Nurse leader opportunities and specializations should be made available with the requisite funding, considering our base salaries are not adequate to compete for basic security items e.g. mortgages. Remuneration for the work of nursing practice, administration, education and regulation, should be addressed and improved with salary scales not overlapping, a secure system in place for guaranteed salaries, benefits and increments. Consideration must be given to a general health insurance and hazard allowance for all, considering the inherent risk in being a nurse.
If we have learned anything from this pandemic, let it be that we have to create new areas of access for health services. It is paramount that we build on traditional skills, while embracing technological advancements to reach a wider patient population.
We must utilize the virtual platform to its fullest magnitude and embrace those lessons learnt in COVID-19, while strategically using them to transform who we are.
The pandemic has driven us to embrace the full gamut of technology in a short time. The call is to embrace the platforms in a structured way, embracing two important aspects: education and training for staff and patients with the use of innovation and technology and wellness for staff.
The call also involves lobbying for improved healthcare systems with integrated and connected access to include all stake holders, in an attempt to create seamless processes, reduce errors and improve accountability for those accessing information with a digital footprint.
Nurses’ ability to self-manage is important but resources must also be in place to assist them. Recognizing that the population is predominantly female, indicates these present-day heroines are mothers, students, wives, community leaders and are responsible fundamentally, for shaping countries. With respect to wellness, it will be necessary to brand institutions culturally and create that business mindset, where the wellness of the staff is paramount, to give customers the best quality the brand has to offer.
Barbados Nurses Association therefore suggests a more meaningful dialogue in recognition of a tripartite system involving participation, access, and action.
Nursing is a predominately female driven profession; a member of the largest female organization in the world and therefore satisfies the condition for participation. We are leaders of many institutions of healthcare, education, regulation etc. and bearers of scientific knowledge that guides our practice of care delivery, enabling our patients to return to a state of wellness or transition.
Access, in the sense that our health care services are delivered with much efficiency and quality; maintaining the principles of confidentiality and protection of patient information.
Action, with respect to implementing all resources required by the drivers of this healthcare delivery system, to execute their tasks successfully.
Today, we celebrate all those women who lead the charge daily and continue to show why we should be celebrated.
On this International Women’s Day 2021, The President and Executive of Barbados Nurses Association, extend sincerest thank you, to all those women who have been sleeping giants of this profession, from the era of our founder, Eunice Gibson (1936) to present day.
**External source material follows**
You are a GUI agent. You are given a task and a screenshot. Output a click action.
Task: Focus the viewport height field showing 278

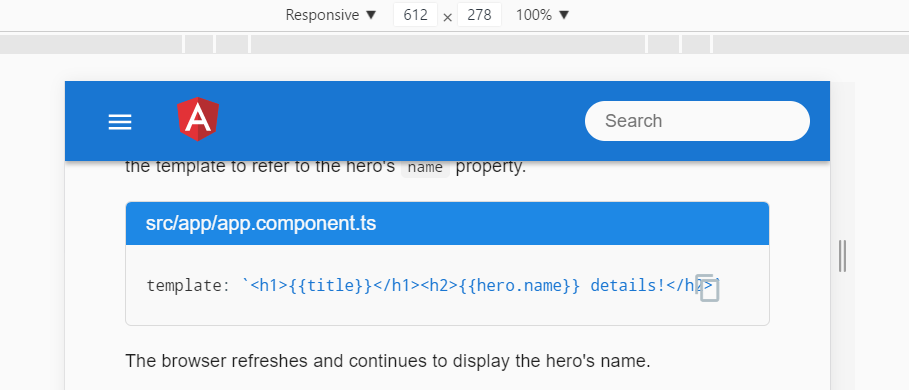479,15
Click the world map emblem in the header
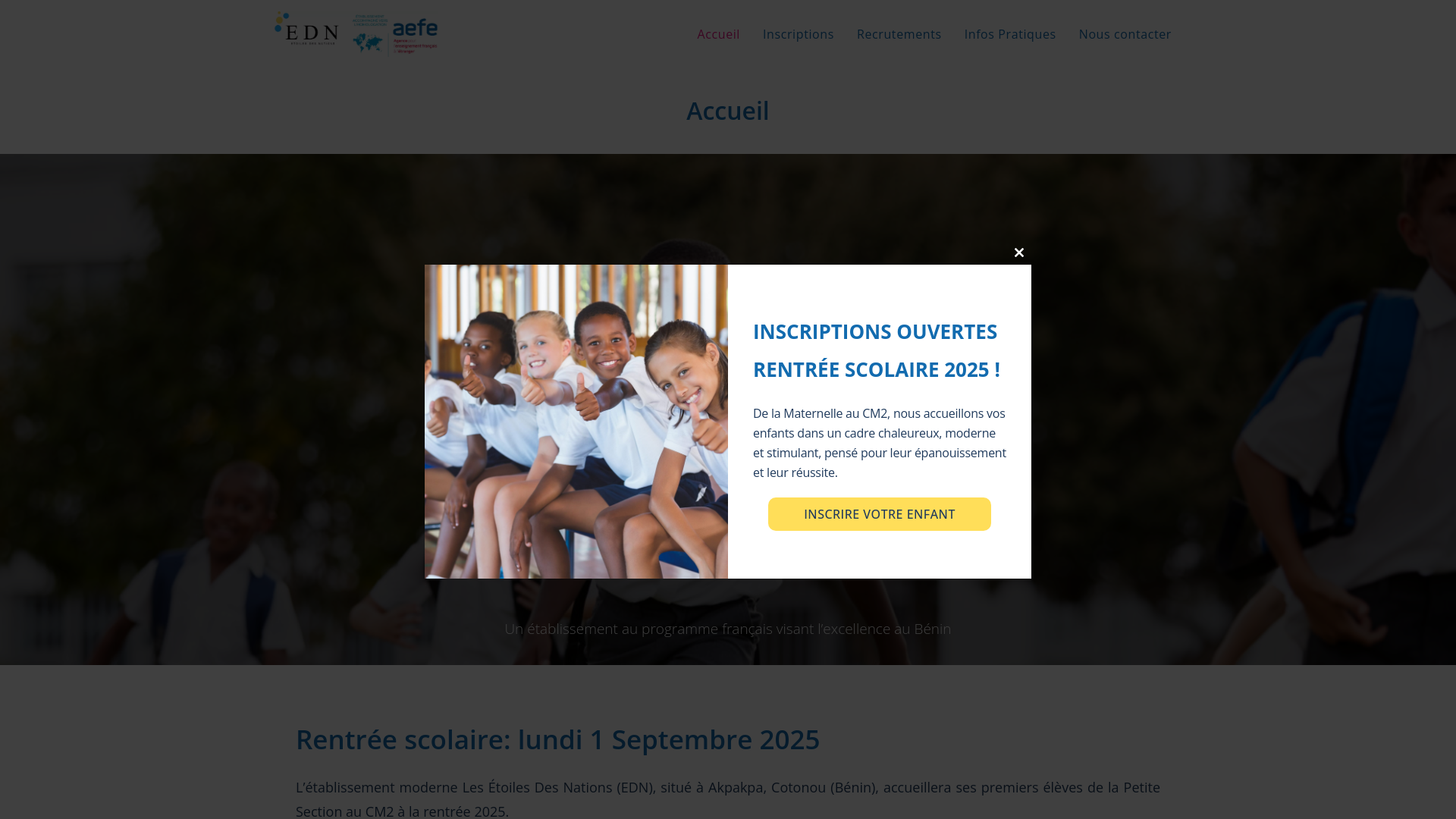This screenshot has width=1456, height=819. tap(369, 42)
To the Chief Nurses, Principal Nursing Officers, Directors of Nursing, Senior Officers;, to those women leading the isolation & quarantine facilities, to those in private practice, to every Nursing Auxiliary/Health Aide, Nursing Assistant, Registered Nurse, Mental Health Nurse, Midwife, Community Health Nurse, Gerontology Nurse, Retired Nurse, we thank you and encourage you to continue to be phenomenal! You are all truly appreciated.